Cache line alignment in C++ – How it makes your program faster

userbinator · on Sept 16, 2023

Alignment and other optimisations that increase size tend to show their greatest benefit in microbenchmarks, but as the size of the data increasingly doesn't fit in the cache, you'll find that the increased cache misses will start decreasing performance.

vvanders · on Sept 16, 2023

That's highly dependent on access patterns and domain space.

When I was optimizing for render sorting on mobile hardware we knew we would never see 2k+ drawcalls and cache aware tuning gave us huge end-user facing benefits.

SmoothBrain12 · on Sept 16, 2023

Exactly. I find splitting your struct into 2 structs based on memory access patterns(1 used all the time and the other for data) is a huge win.

a_e_k · on Sept 16, 2023

I've long had the idea for trying to write a Valgrind tool to help with this by analyzing struct usage. Something to profile how hot and cold the various fields of my structs are, and also to correlate which fields in a struct are frequently accessed together (i.e., within N cycles of each other). A tool for the profile part of "profile before optimizing" to go with the optimizations you mentioned.

I'm not sure how feasible this is. But if someone else wants to steal this idea and implement it for me, be my guest. :-)

loeg · on Sept 17, 2023

The problem with this kind of instrumentation is that it is very expensive to collect, which affects the data collected in a way that may skew it from true runtime performance. Maybe that is still good enough! (It also feels difficult to implement.)

rurban · on Sept 17, 2023

He shows the complete opposite, how to seperate data, so they won't appear on the same cache line. This is of course nonsense for single threaded accesses, but beneficial for concurrent accesses.

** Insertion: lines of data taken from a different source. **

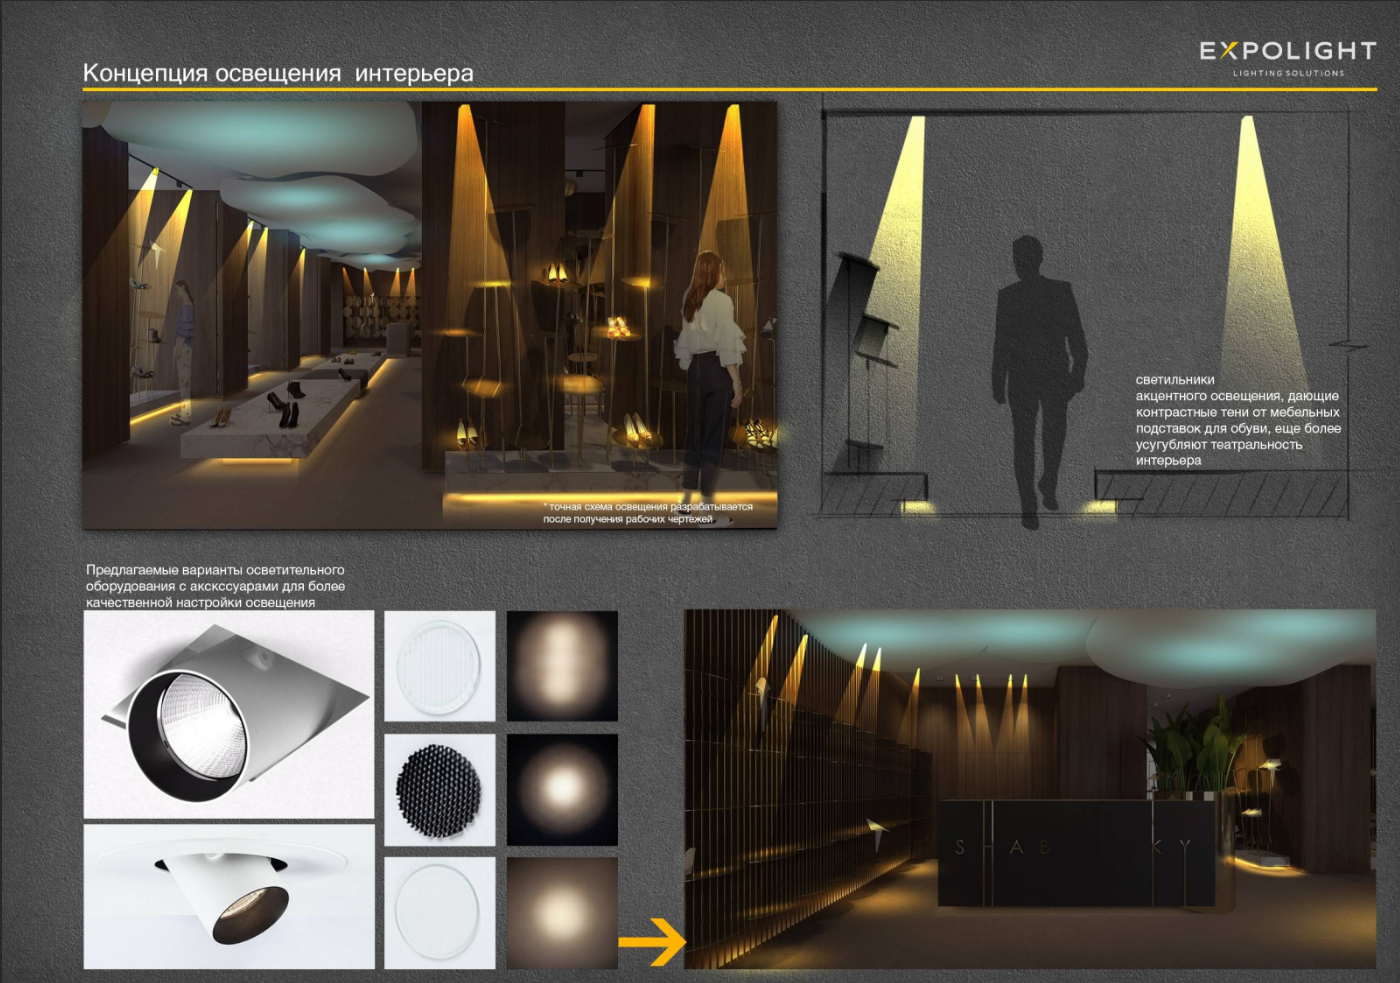
Task: Click the woman in white blouse rendering
Action: [712, 360]
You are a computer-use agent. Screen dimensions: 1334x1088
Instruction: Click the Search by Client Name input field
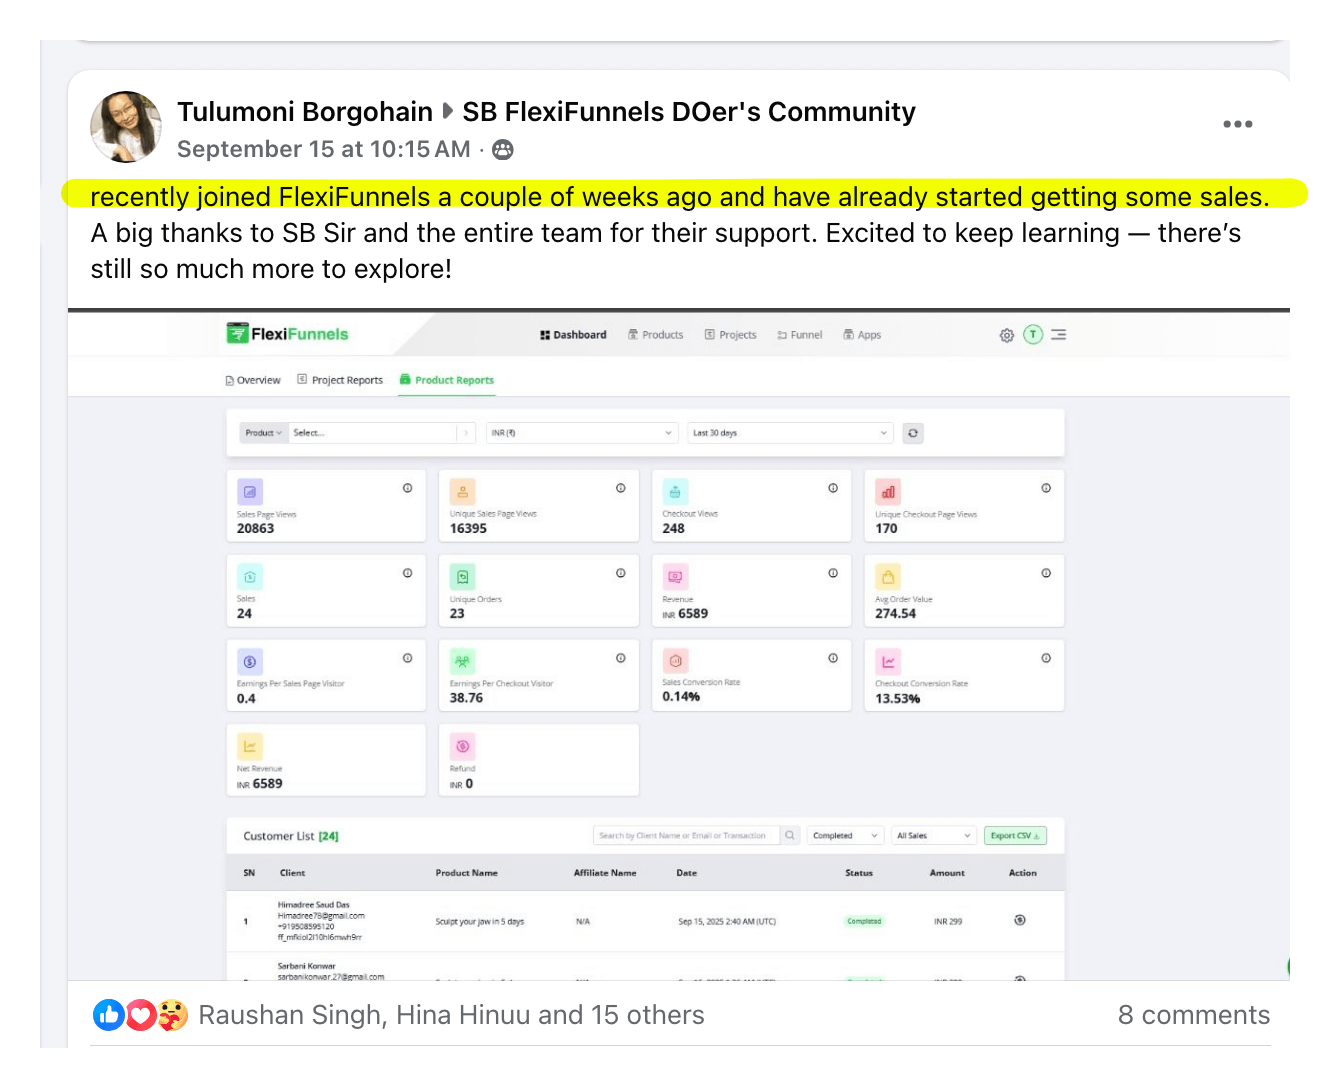685,836
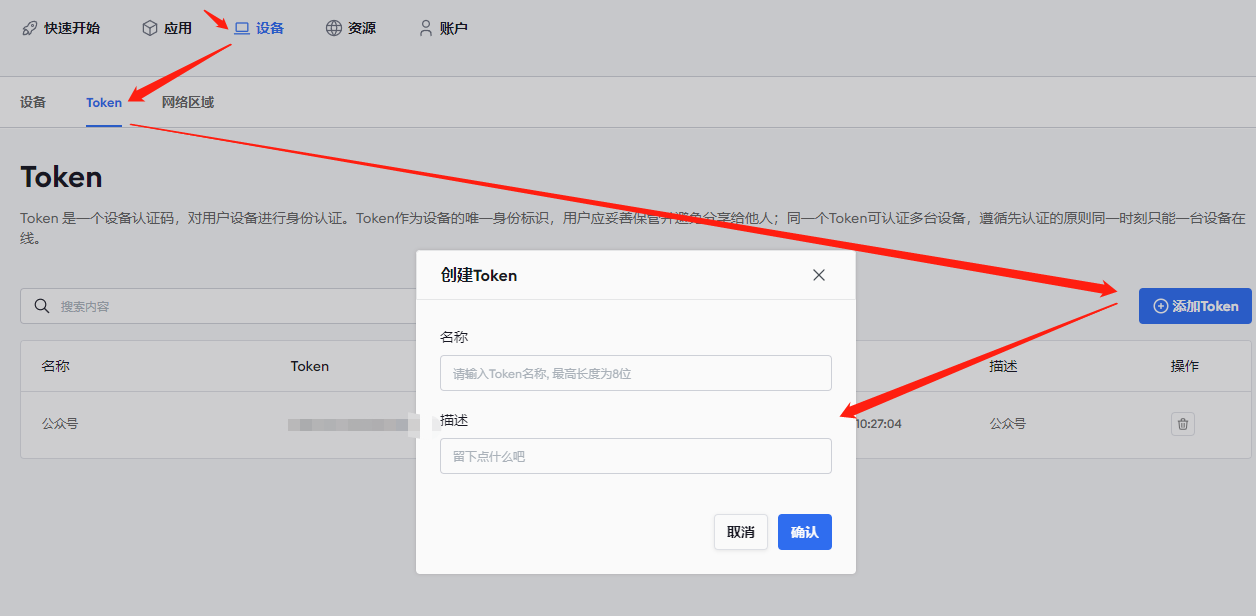Click the 公众号 name cell in the table
The width and height of the screenshot is (1256, 616).
(60, 424)
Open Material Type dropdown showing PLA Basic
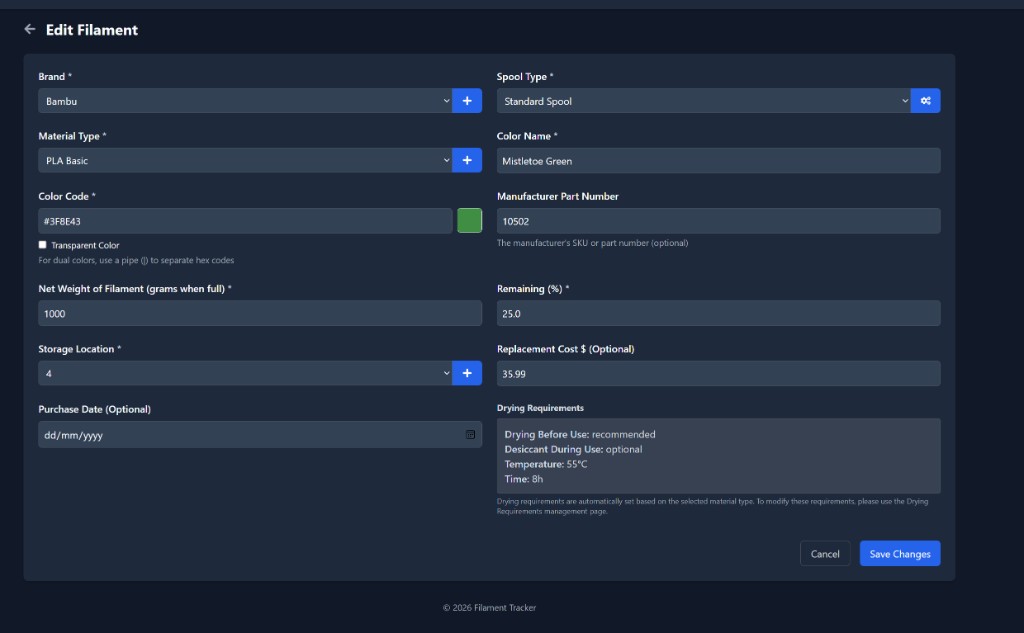 point(245,160)
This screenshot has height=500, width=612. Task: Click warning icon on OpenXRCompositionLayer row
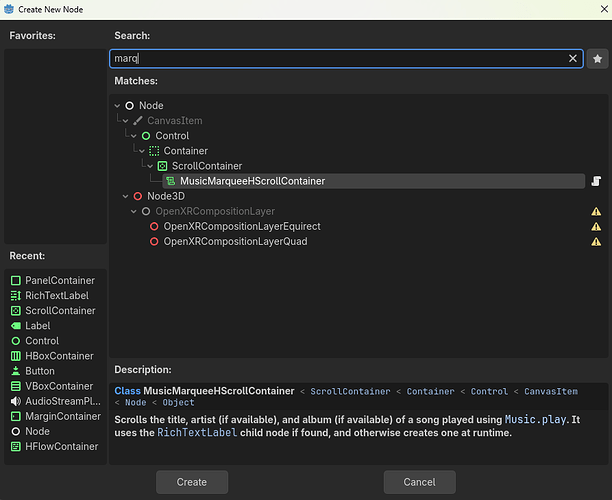pos(596,212)
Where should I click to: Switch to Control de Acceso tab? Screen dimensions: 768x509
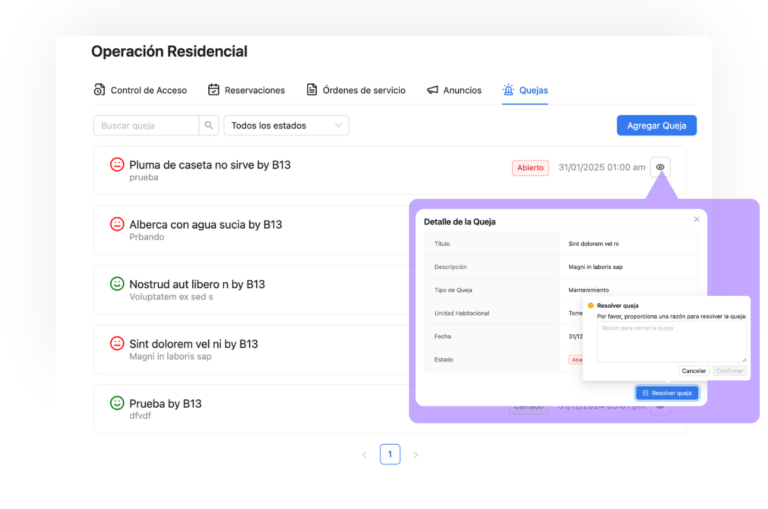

ithkuil · on Sept 17, 2023

When the data no longer fits in the cache, you also have to associate a strategy for cache prefetches, if at all possible for your access pattern

eddtests · on Sept 16, 2023

gcc has some compiler arguments to automate this from what I understand (-falign) https://gcc.gnu.org/onlinedocs/gcc/Optimize-Options.html

rsaxvc · on Sept 16, 2023

Currently those GCC flags are only about instruction alignment. The article shows a simple example of runtime data alignment.